We performed TUNEL assays on these tissue samples to quantify the apoptosis related cell death. Both the Chemo + sunitinib + chloroquine and sunitinib + chloroquine treatment groups had high proportion of TUNEL positive cells in the pancreatic tissue, especially in the ductal epithelium (p < 0.01, Fig. 8). Although, the Chemo alone and Chemo + sunitinib group also showed significant apoptosis (p < 0.05), there was no significant increase in apoptosis in the sunitinib, or Chemo + chloroquine groups in this assay (p = 0.18 and 0.22 respectively). We further validated the cellular apoptosis by examining the levels of active Casp3, a well-known early indicator of apoptosis. Anti-active Casp3 IHC showed increased Casp3 activity in Chemo + CQ, Sun + CQ and Chemo + Sun + CQ in significantly increasing order (p < 0.05, Additional file 3: Figure S3). The triplet combination of Chemo + Sun + CQ showed significantly more proportion of active Casp3 positive PDAC cells compared to the either of the doublet treatments Chemo + Sun (p < 0.01), Chemo + CQ (p < 0.01) or Sun + CQ (p < 0.05).

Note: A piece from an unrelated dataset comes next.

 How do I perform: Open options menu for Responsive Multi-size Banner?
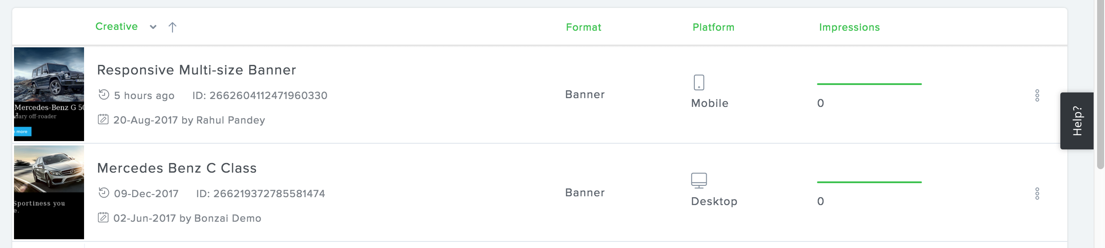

In the KPCP1 orthotopic cohort, treatment with Chemo alone, sunitinib alone, or sunitinib + chloroquine did not cause any significant increase in survival compared to the control group, as determined by Kaplan–Meier curve analyses (Fig. 9a). The survival of mice undergoing combination therapy of Chemo + sunitinib, Chemo + chloroquine and Chemo + sunitinib + chloroquine showed a significant increase of survival (p < 0.05, Fig. 9a). These treatment groups also showed significantly increased survival in the Panc02 orthotopic cohort (p < 0.01, Additional file 3: Figure S3). These three treatment groups were able to survive an average 2 weeks longer compared to the control groups in the KPCP1 cohort (63 ± 3 days vs 48 ± 4 days). The reduction of pancreatic tumor growth was also evident from a significant reduction of pancreatic weight after 4-weeks of drug treatments in the dual treatments of Chemo + sunitinib (p < 0.05), Chemo + chloroquine (p < 0.01) and the triplet combination of Chemo + sunitinib + chloroquine (p < 0.01) as shown in Fig. 9b. Either of monotherapy with Chemo or sunitinib and the dual therapy of sunitinib + chloroquine did not result in any significant reduction of pancreatic mass (Fig. 9b).

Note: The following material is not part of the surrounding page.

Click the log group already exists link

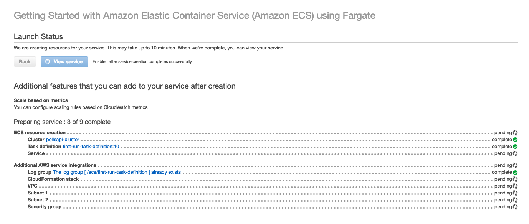pos(117,172)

The mean survival rate was much higher in the Panc02 cohort, with the Chemo + sunitinib + chloroquine group showing an increase in maximum survival of more than 68 days (90% increase) as compared to the control group (115 ± 26 days vs 47 ± 11 days, Additional file 4: Figure S4). The Chemo + chloroquine (99 ± 22 days), and Chemo + sunitinib group (87 ± 19 days) also survived significantly longer compared to the control or single treatment groups in the Panc02 model (p < 0.05, Additional file 4: Figure S4). While gemcitabine treatment alone did not increase survival in the KPCP1 cohort, as compared to the control group (52 ± 2 vs 48 ± 4 days), it was significantly effective in the Panc02 cohort (80 ± 26 days vs 47 ± 11 days, Additional file 4: Figure S4). The sunitinib + chloroquine combination did not significantly increase survival compared to either sham groups or sunitinib treatment group in either KPCP1 or Panc02 orthotopic model (p = 0.32 and 0.43 respectively). Thus, the results from the survival analysis suggest that Chemo + sunitinib + chloroquine treatment significantly increases survival of the mice developing PDAC derived from either KPCP1 or Panc02 cells. Furthermore, dual treatments of both Chemo + chloroquine and Chemo + sunitinib also offers therapeutic opportunities in increasing survival rate.

Our data shows that sunitinib alone was sufficient to suppress cell growth, but does not increase cell death, and the sunitinib therapy alone was not sufficient to increase overall survival. However, sunitinib presents an effective therapeutic intervention if co-administered with gemcitabine and chloroquine in the murine PDAC models. Taken together, these results suggest that targeting multiple pathways of ER stress and autophagy is well tolerated by animals and these drug combinations increase the response of PDAC to chemotherapy and increases animal survival.